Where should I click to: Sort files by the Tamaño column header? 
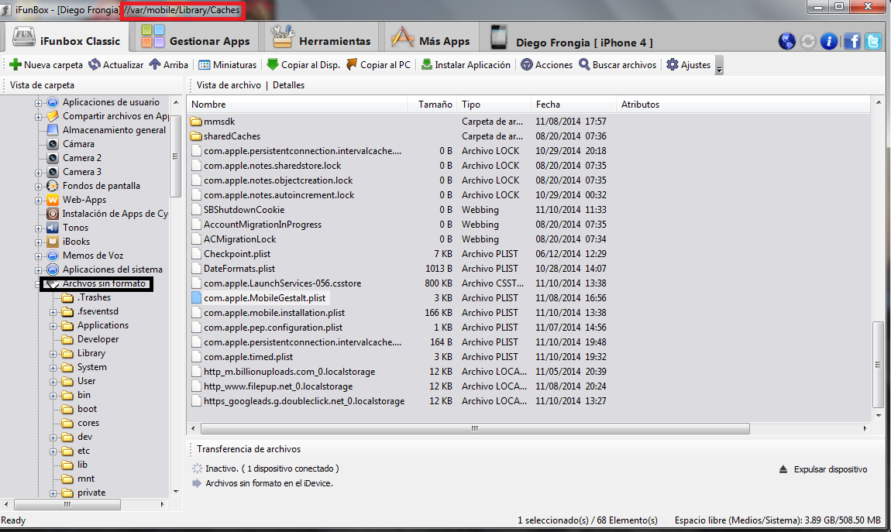pos(435,104)
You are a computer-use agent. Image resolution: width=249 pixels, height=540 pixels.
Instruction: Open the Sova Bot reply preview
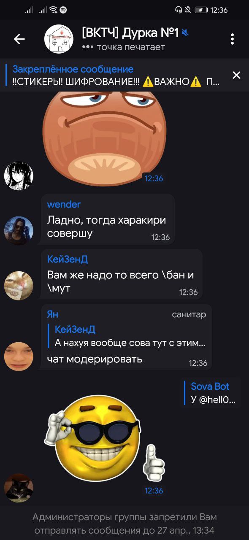pyautogui.click(x=211, y=393)
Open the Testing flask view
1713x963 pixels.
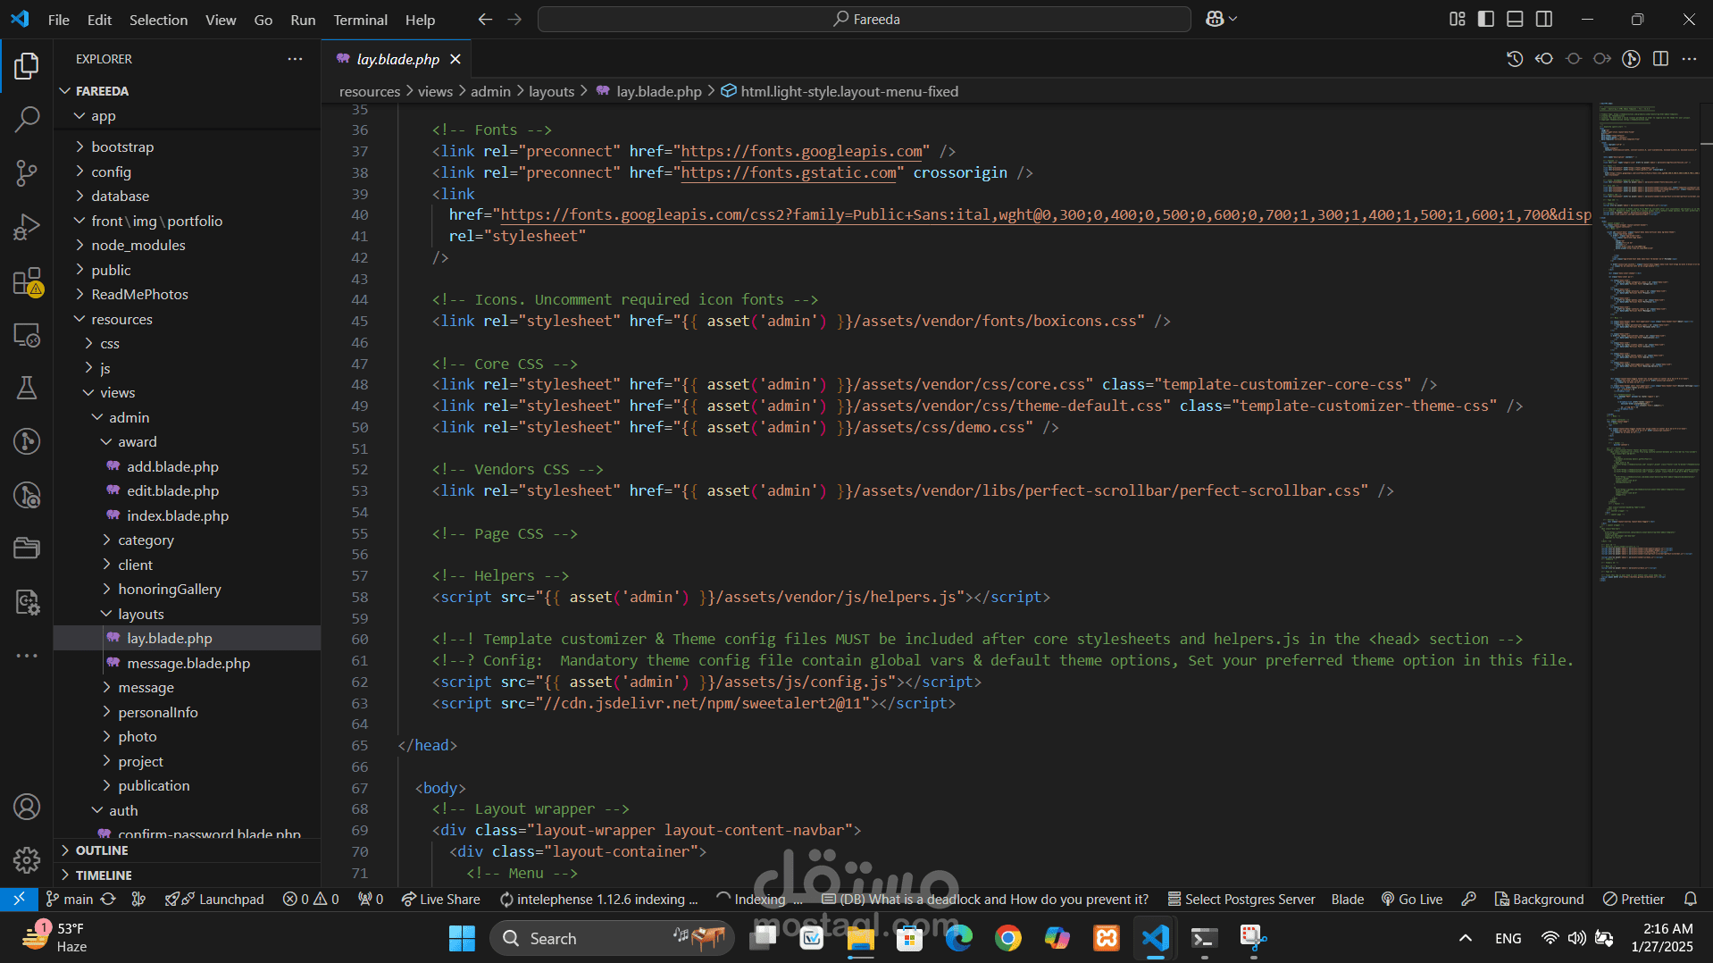tap(27, 388)
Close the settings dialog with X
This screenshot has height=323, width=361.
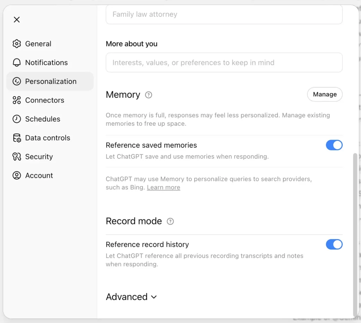click(17, 20)
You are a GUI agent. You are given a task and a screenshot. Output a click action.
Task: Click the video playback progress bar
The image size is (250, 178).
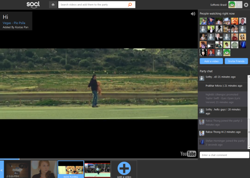click(99, 159)
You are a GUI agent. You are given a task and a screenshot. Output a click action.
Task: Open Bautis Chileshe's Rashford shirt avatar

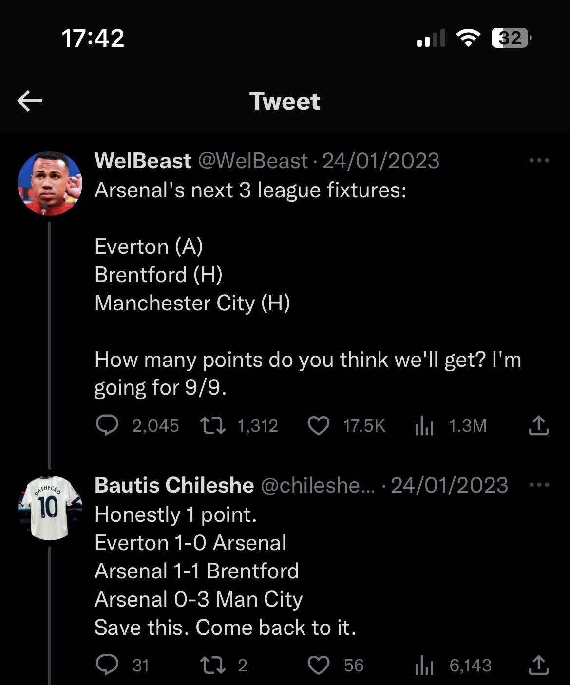(50, 508)
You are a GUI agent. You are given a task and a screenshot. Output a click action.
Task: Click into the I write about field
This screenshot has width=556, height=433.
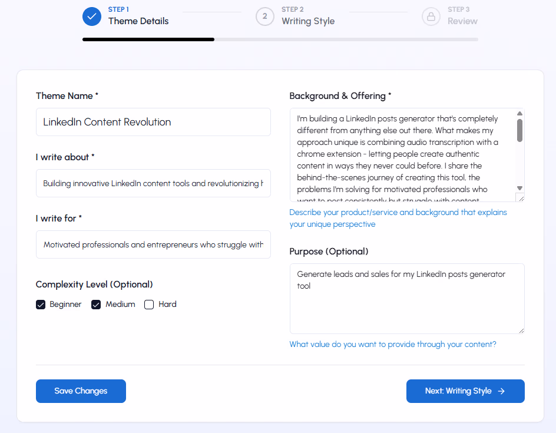(153, 183)
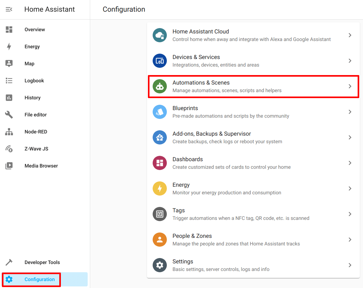Expand the Settings row chevron
The height and width of the screenshot is (288, 363).
coord(350,265)
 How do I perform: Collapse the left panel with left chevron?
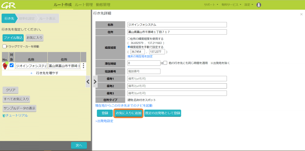point(88,82)
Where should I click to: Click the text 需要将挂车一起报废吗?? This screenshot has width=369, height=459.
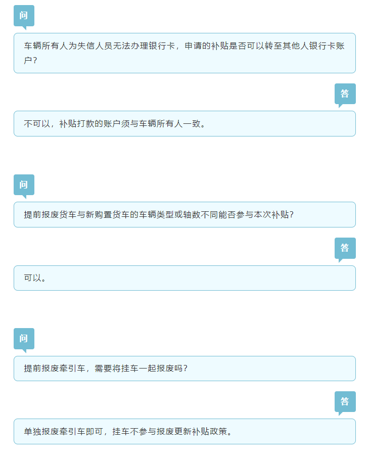tap(141, 368)
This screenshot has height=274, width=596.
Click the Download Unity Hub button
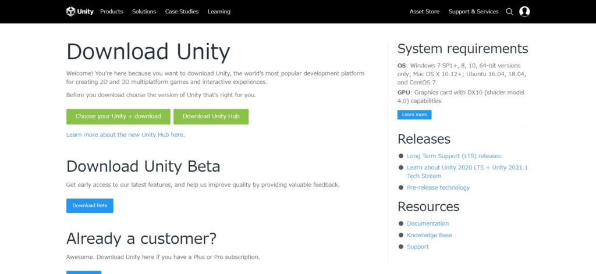point(211,116)
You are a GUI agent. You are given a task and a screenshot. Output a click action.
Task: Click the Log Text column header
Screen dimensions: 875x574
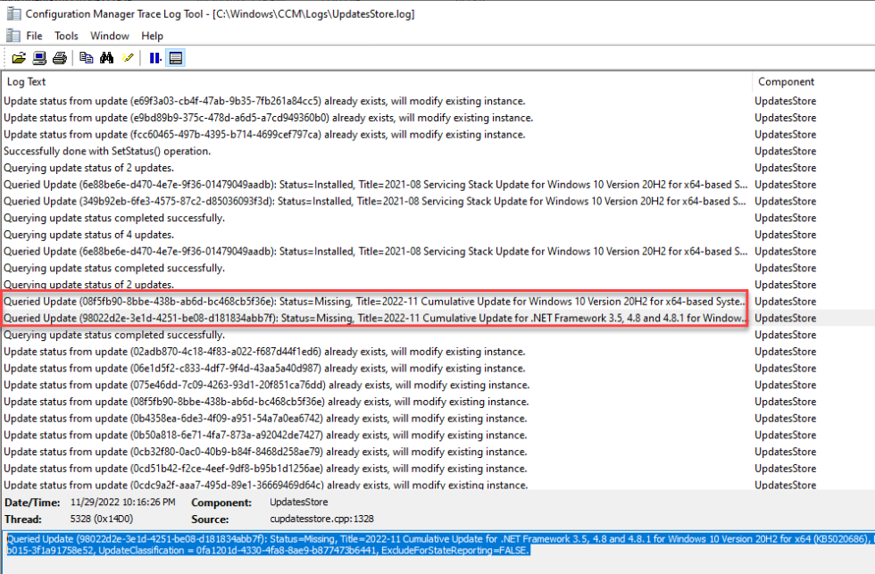coord(27,81)
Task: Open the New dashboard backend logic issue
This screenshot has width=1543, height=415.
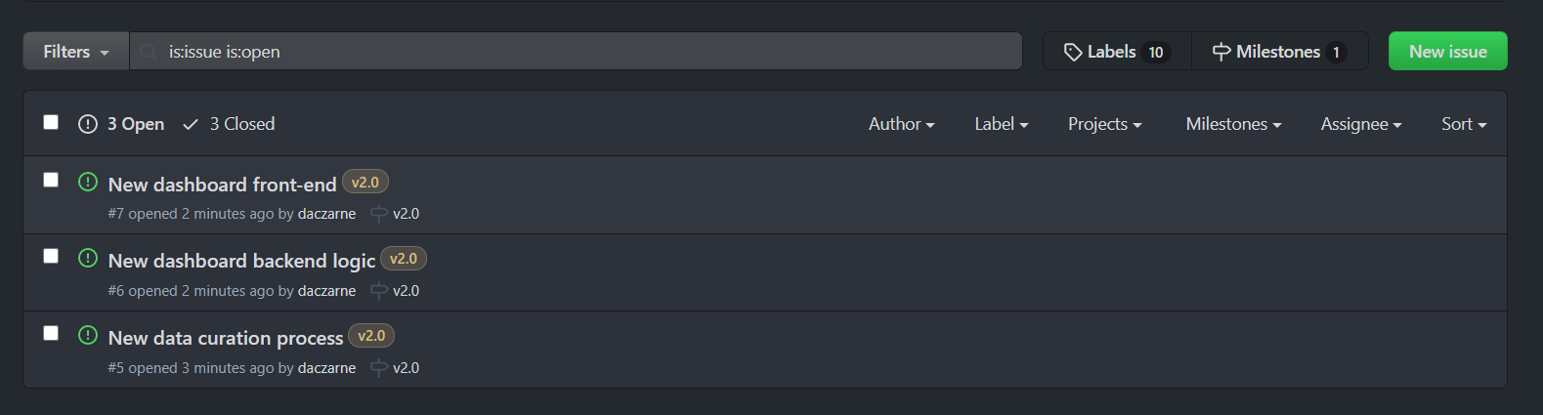Action: click(x=241, y=261)
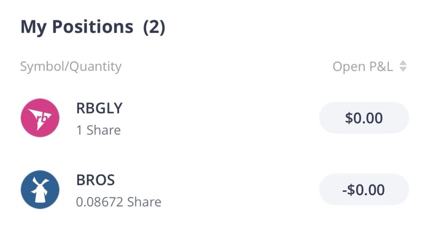429x234 pixels.
Task: Click the '1 Share' quantity under RBGLY
Action: click(x=98, y=130)

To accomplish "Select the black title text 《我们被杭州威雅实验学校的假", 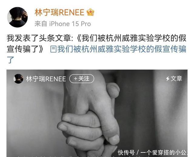I will (x=131, y=38).
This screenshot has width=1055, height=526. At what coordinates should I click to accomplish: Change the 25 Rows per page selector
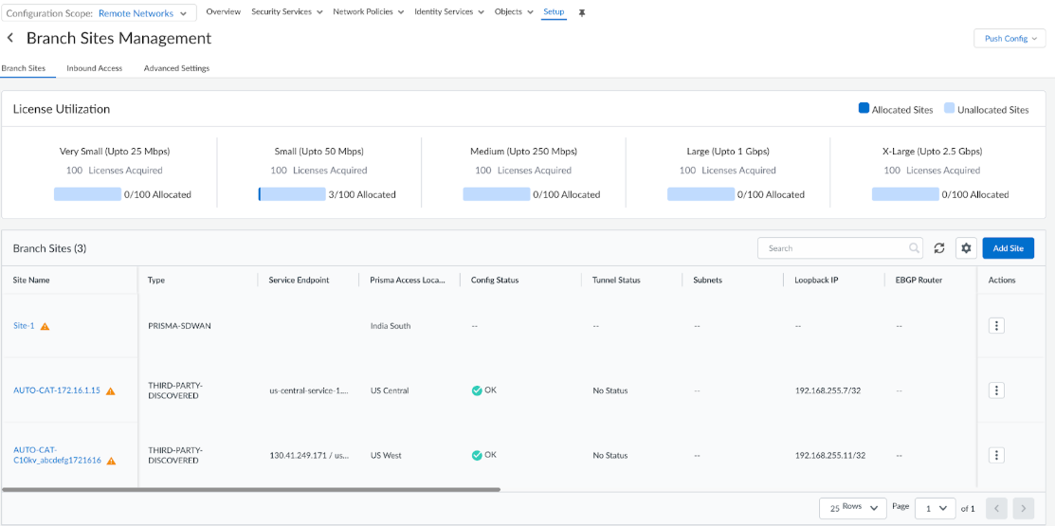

* * * * * * * * *

> What you have to do
Return exactly the part of the listing above that opens with the line containing "Task: Open Bautis" and closes with the line containing "This screenshot has height=274, width=596.". Pictures stay out.

> Task output
Task: Open Bautis Chileshe's Rashford shirt avatar

(50, 508)
You are a GUI agent. You are given a task and a screenshot. Output a click action.
Task: Click into the I write about field
This screenshot has width=556, height=433.
(153, 183)
Expand the Settings row chevron
The height and width of the screenshot is (288, 363).
coord(350,265)
 How do I perform: Collapse the left panel with left chevron?
point(88,82)
Where should I click to: Click the text 需要将挂车一起报废吗?? This screenshot has width=369, height=459.
tap(141, 368)
This screenshot has height=274, width=596.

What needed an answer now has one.